▶ [Given data]

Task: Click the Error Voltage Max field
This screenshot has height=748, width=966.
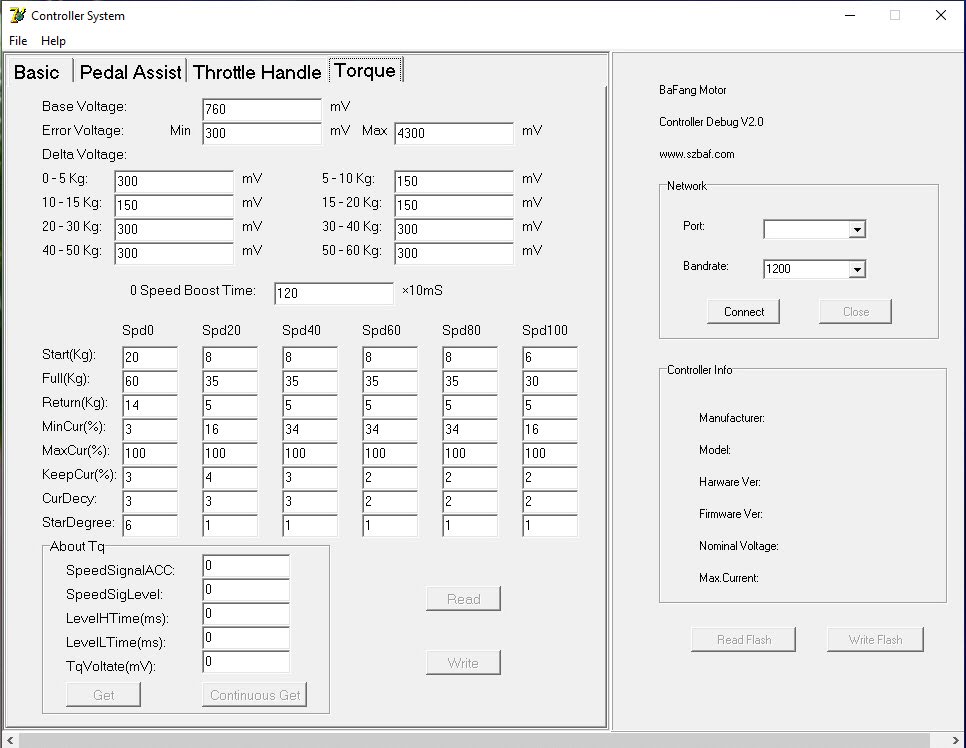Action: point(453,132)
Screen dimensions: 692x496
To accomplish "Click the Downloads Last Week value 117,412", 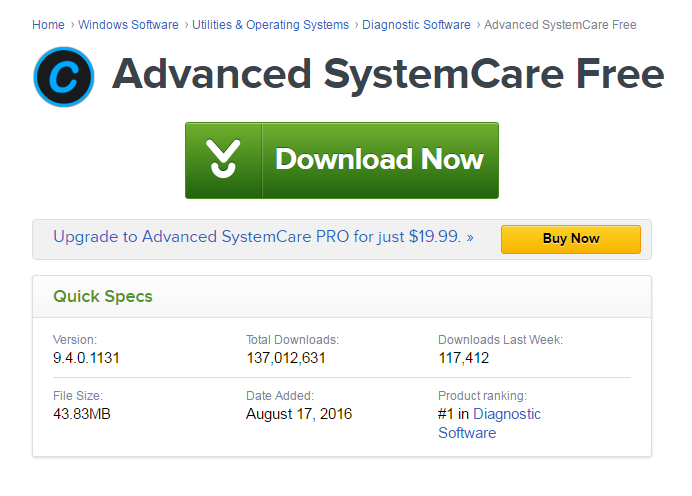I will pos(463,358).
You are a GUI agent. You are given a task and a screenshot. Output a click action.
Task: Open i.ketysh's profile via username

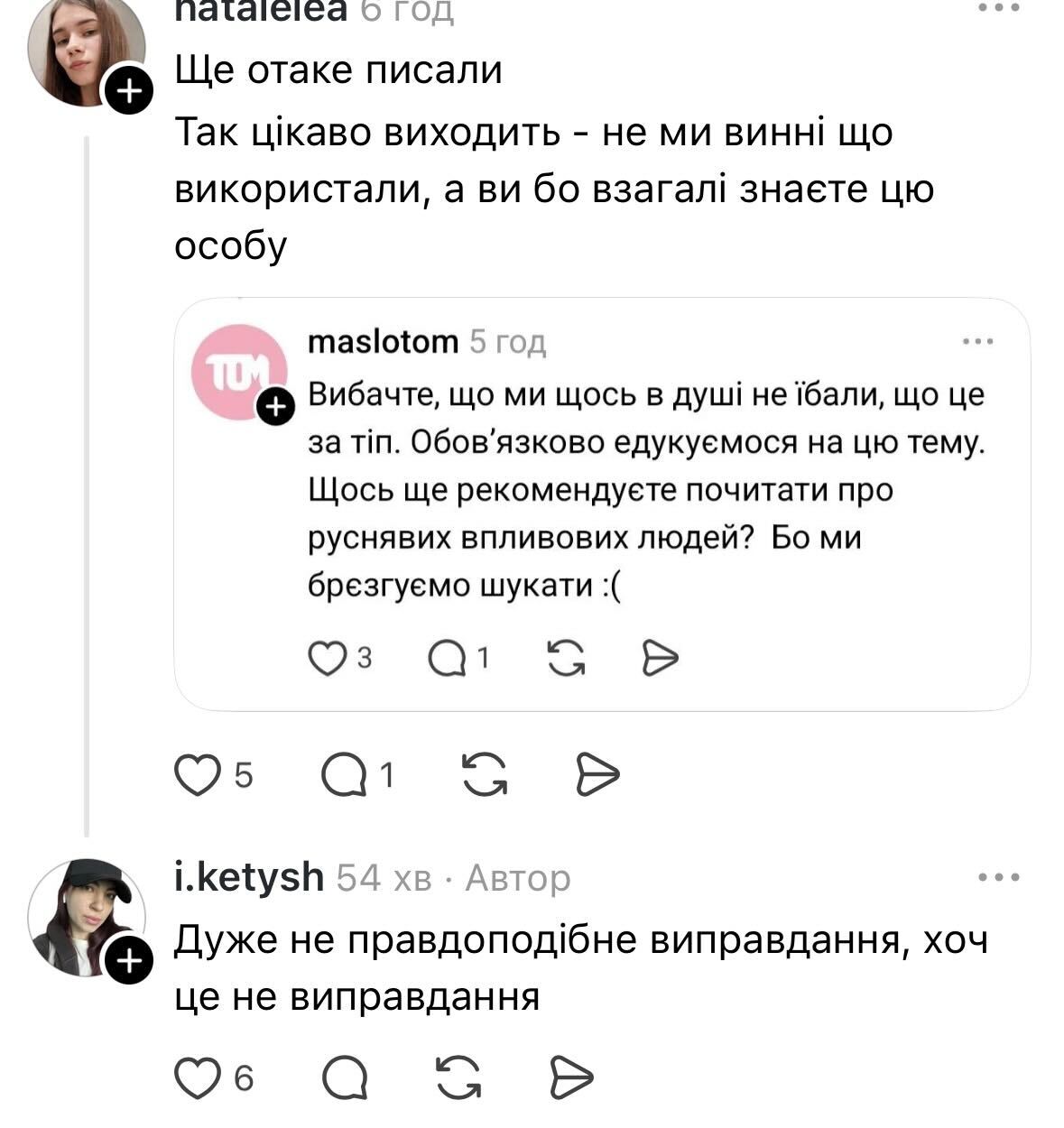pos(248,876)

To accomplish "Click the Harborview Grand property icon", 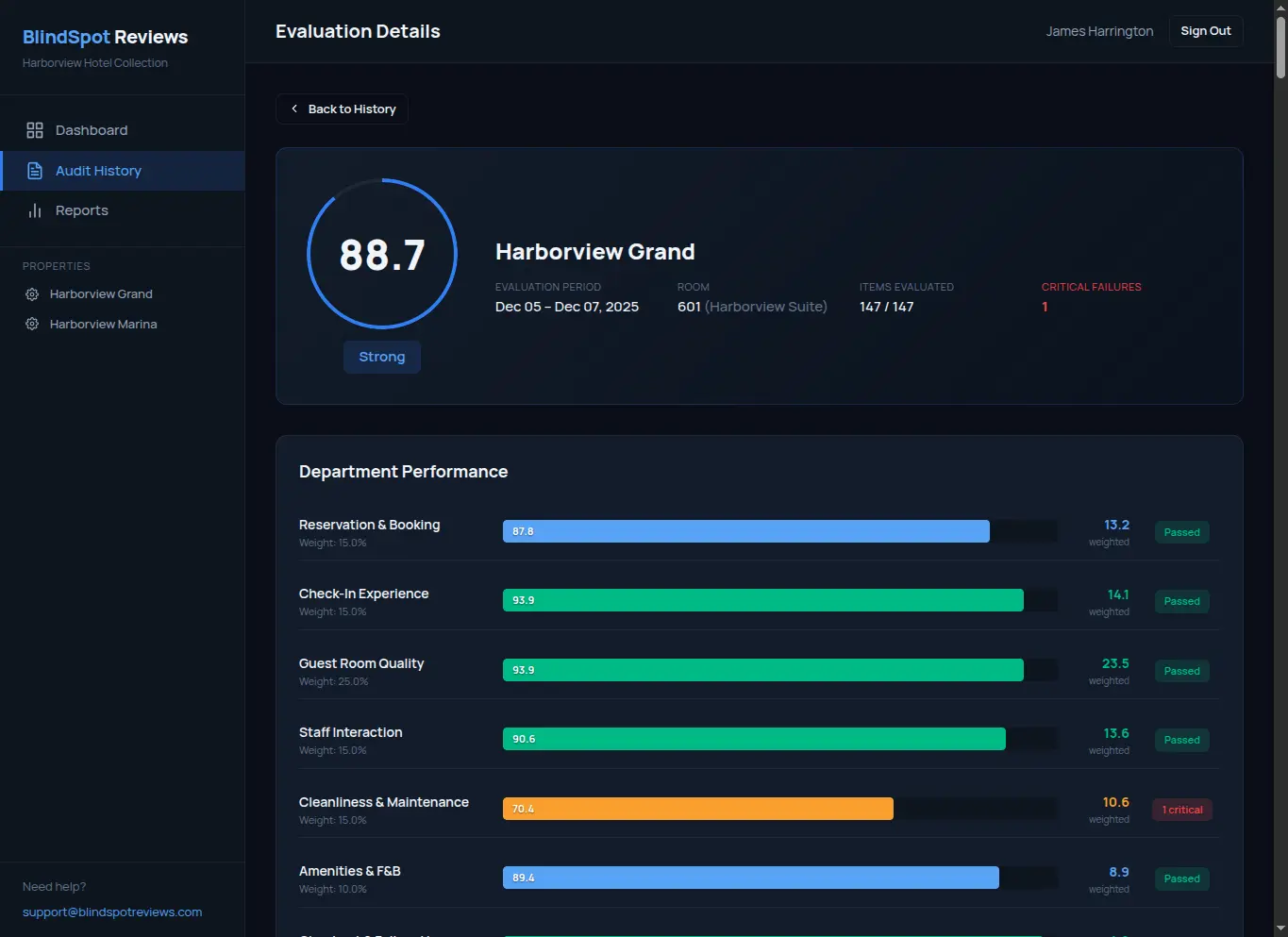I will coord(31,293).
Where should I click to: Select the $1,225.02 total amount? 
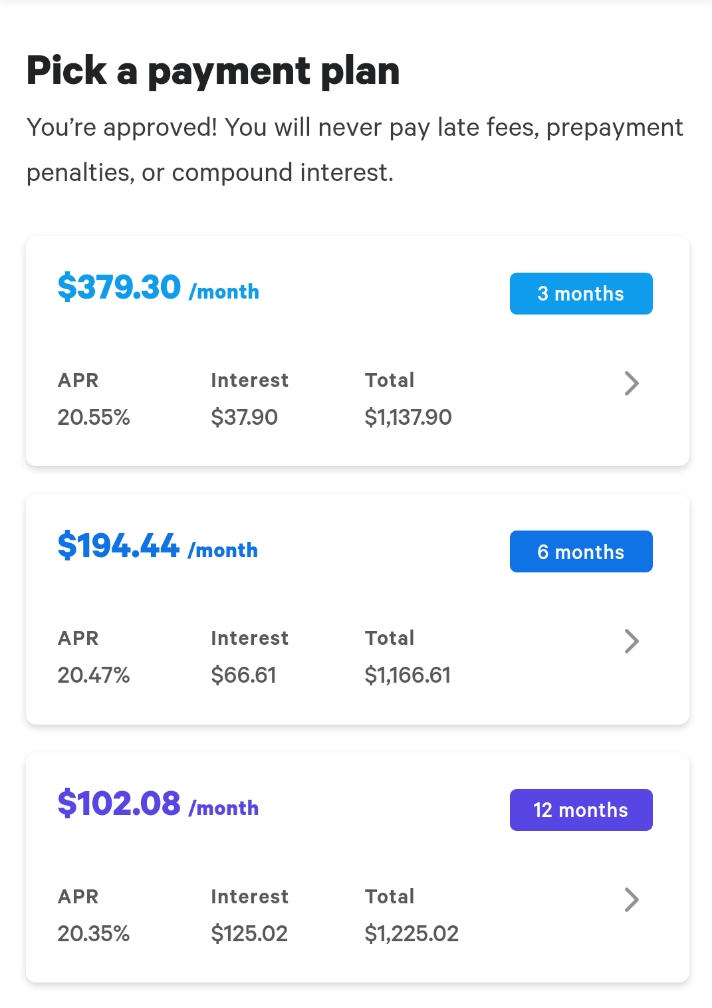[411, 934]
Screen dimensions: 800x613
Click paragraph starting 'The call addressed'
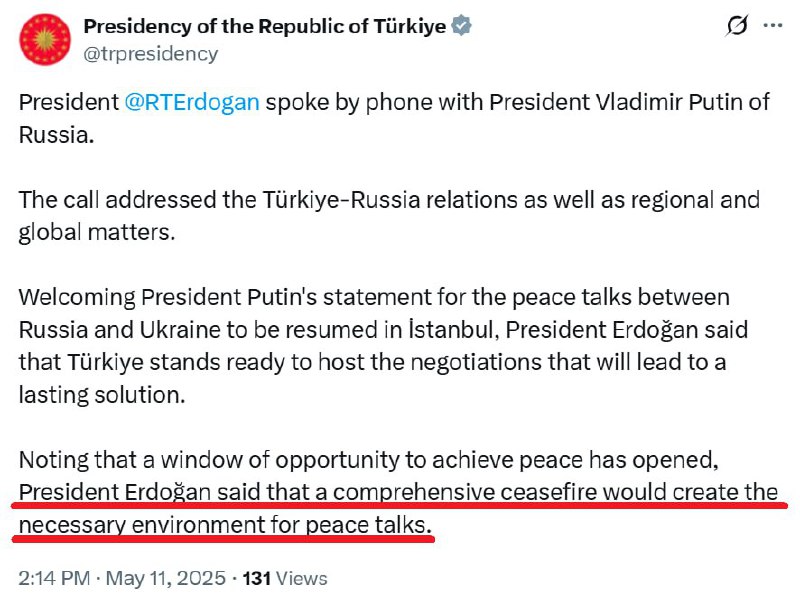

▶ [Task statement] Count the lines of the entries above in which the string "dimensions" appears. Supply the number only.

▶ [Finished task] 2